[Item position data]
________________________________________

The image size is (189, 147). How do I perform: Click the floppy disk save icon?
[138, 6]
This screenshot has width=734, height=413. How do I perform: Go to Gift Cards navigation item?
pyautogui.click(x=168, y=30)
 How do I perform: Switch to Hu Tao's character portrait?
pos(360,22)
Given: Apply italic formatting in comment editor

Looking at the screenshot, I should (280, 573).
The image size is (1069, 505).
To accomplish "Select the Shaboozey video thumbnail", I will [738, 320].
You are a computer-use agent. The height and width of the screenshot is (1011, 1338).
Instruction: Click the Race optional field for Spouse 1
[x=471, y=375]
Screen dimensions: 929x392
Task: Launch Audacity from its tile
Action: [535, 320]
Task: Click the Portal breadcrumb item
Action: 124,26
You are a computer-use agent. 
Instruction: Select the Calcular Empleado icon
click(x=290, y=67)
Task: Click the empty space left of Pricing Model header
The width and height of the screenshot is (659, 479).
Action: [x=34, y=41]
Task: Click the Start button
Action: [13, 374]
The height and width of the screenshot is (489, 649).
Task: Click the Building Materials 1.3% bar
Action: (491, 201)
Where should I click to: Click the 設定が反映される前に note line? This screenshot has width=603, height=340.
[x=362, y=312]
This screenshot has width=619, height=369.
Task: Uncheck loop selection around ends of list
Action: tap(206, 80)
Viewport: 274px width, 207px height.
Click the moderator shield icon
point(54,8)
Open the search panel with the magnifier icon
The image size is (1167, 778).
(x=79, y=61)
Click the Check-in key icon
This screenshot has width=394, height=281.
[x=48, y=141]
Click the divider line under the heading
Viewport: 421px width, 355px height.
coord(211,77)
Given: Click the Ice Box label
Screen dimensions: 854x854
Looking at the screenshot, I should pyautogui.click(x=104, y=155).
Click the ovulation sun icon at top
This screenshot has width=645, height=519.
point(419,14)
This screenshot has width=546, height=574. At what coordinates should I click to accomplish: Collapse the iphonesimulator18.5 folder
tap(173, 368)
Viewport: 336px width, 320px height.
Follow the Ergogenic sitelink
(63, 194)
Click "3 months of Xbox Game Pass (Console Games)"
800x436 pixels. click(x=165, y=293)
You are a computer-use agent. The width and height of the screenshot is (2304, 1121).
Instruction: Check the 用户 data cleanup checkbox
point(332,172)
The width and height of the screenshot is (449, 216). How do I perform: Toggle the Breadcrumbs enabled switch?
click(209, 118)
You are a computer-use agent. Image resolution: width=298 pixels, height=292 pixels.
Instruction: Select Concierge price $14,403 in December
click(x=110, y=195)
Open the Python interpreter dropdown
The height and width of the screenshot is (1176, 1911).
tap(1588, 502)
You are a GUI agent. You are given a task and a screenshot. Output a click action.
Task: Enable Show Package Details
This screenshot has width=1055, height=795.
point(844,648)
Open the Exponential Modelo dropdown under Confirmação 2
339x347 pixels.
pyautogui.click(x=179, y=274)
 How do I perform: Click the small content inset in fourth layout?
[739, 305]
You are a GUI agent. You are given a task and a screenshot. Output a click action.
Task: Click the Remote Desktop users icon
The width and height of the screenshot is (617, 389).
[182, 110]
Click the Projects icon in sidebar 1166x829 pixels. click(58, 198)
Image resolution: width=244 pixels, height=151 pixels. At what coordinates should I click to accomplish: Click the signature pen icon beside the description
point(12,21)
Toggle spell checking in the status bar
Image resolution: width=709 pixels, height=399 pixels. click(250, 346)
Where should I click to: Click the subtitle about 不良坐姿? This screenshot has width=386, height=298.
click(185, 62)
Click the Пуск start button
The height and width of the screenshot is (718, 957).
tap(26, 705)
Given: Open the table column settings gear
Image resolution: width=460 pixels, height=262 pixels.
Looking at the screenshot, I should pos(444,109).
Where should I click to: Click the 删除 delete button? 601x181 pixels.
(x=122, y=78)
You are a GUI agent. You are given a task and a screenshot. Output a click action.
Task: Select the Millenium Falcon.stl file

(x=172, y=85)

________________________________________

== EXERCISE BRIEF ==
Update the part of the data that opens with the line containing "This screenshot has width=734, height=413." and closes with the line containing "Looking at the screenshot, I should (280, 573)." by changing "comment editor" to "reply editor". Leave everything else unchanged, and give back only that part.

== CORRECT RESULT ==
This screenshot has width=734, height=413. How do I perform: Go to Gift Cards navigation item?
pyautogui.click(x=168, y=30)
 How do I perform: Switch to Hu Tao's character portrait?
pos(360,22)
Given: Apply italic formatting in reply editor

Looking at the screenshot, I should (280, 573).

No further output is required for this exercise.